───── Record set ─────

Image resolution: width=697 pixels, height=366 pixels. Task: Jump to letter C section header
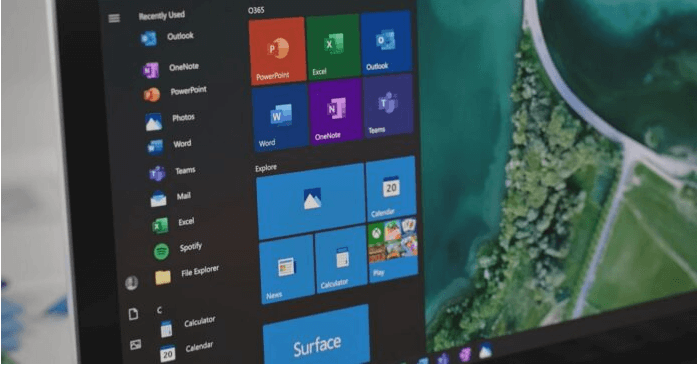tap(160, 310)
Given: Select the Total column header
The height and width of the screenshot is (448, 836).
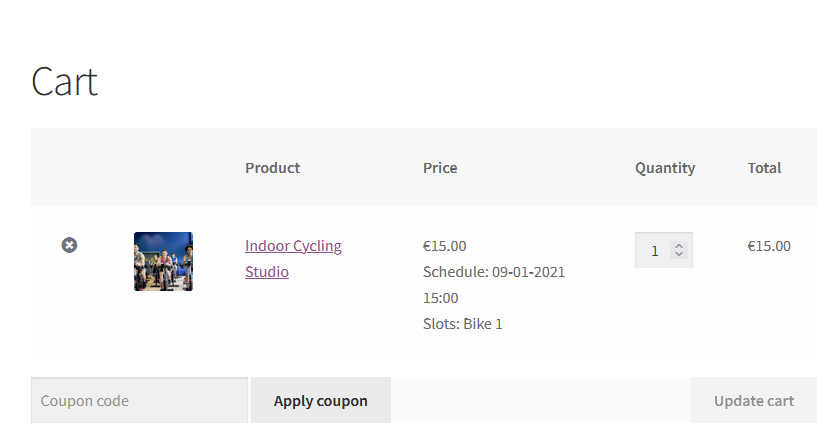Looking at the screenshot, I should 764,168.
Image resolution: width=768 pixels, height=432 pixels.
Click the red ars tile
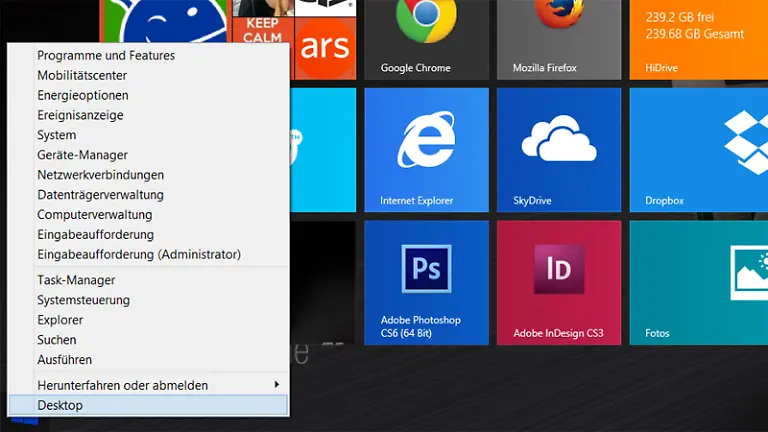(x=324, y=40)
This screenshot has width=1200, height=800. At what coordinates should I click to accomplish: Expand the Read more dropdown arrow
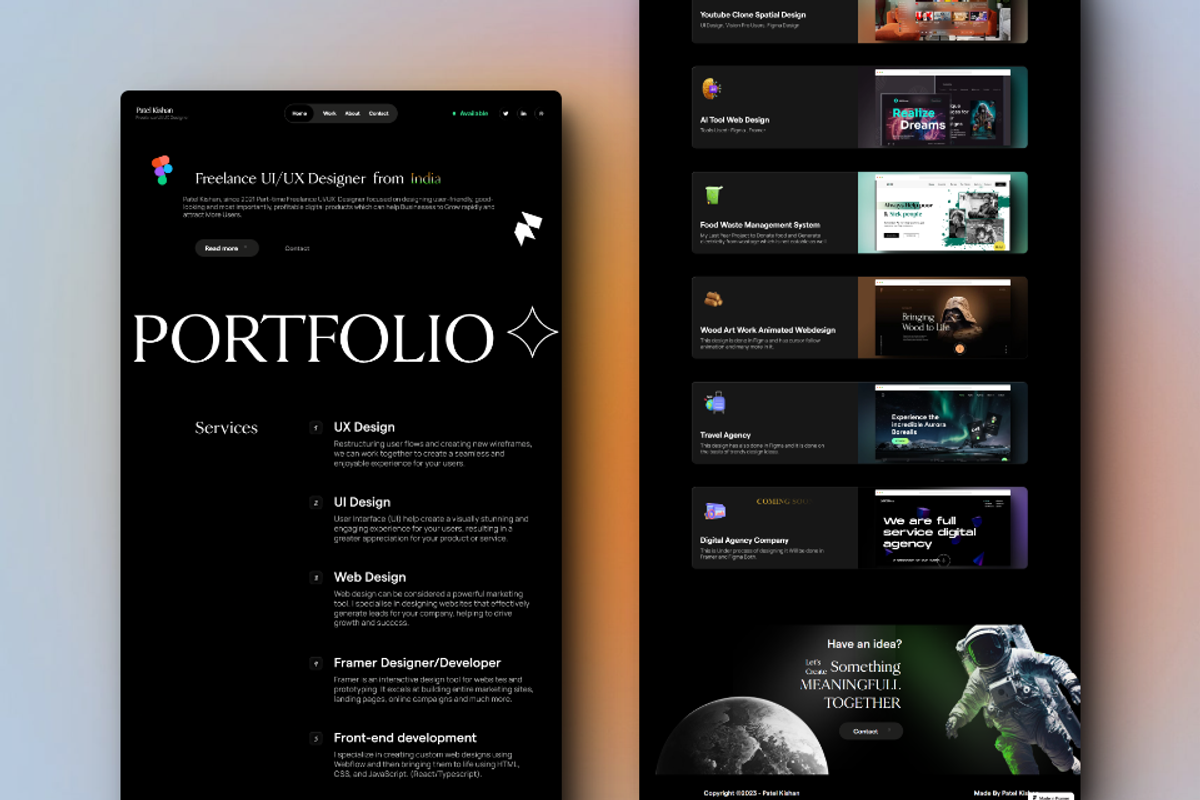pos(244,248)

─────
───── Record set ─────

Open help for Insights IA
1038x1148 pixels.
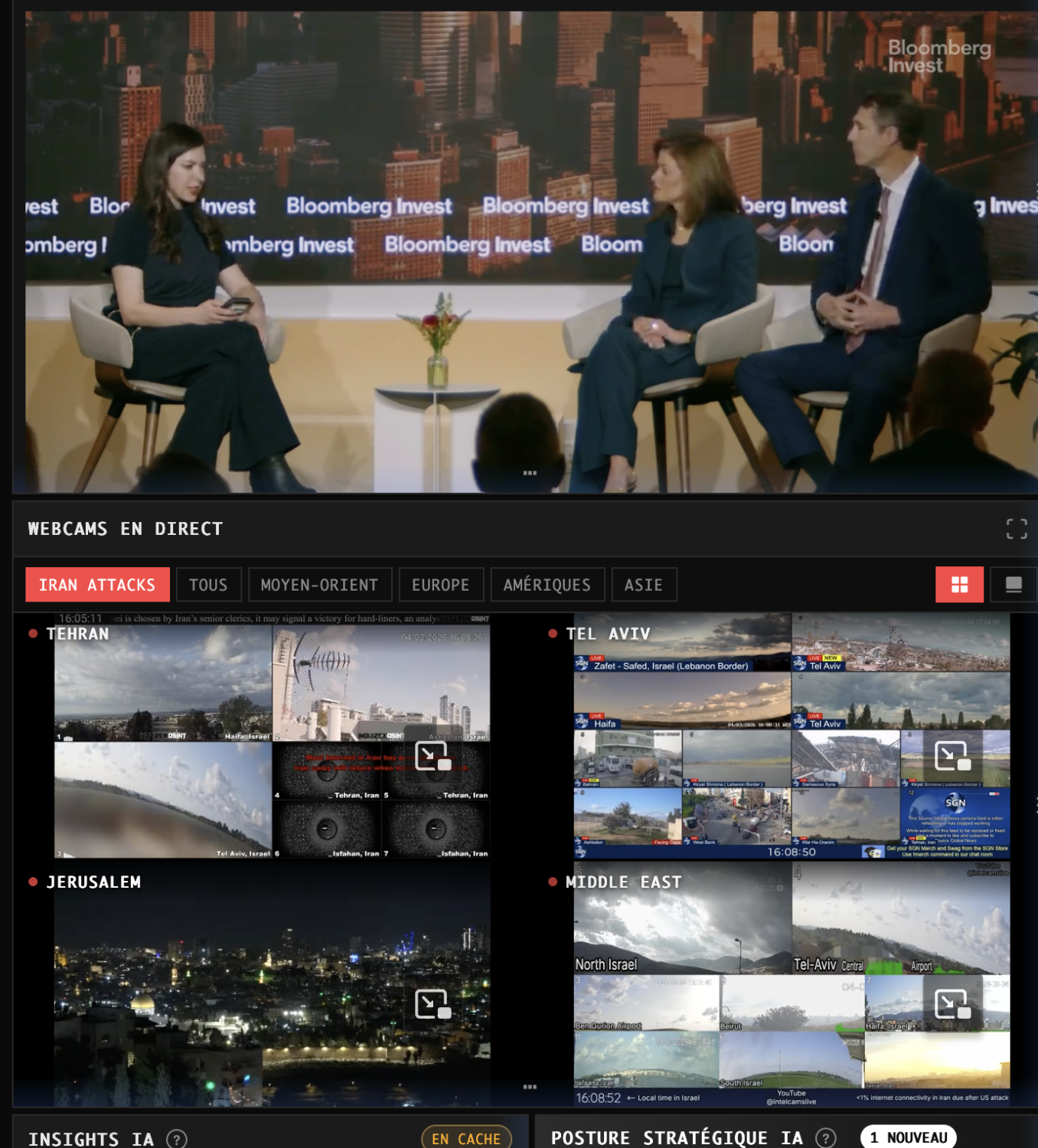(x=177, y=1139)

─────
───── Record set ─────

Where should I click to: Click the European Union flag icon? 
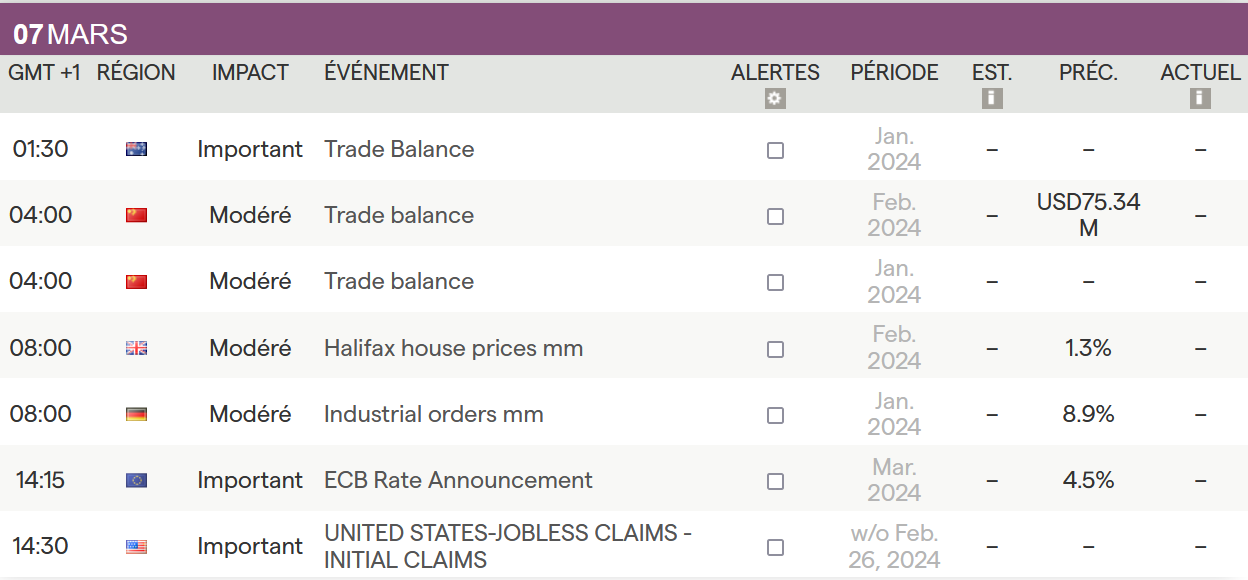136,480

─────

### Your task:
Everything above from the line that has "Image resolution: width=697" down to the line that has "Image resolution: width=768" should be output exactly, with both of those lines included. Leave the pictures behind.

### Response box:
Image resolution: width=697 pixels, height=366 pixels. Task: Jump to letter C section header
tap(160, 310)
Given: Select the Total column header
The height and width of the screenshot is (448, 836).
Looking at the screenshot, I should 764,168.
Image resolution: width=768 pixels, height=432 pixels.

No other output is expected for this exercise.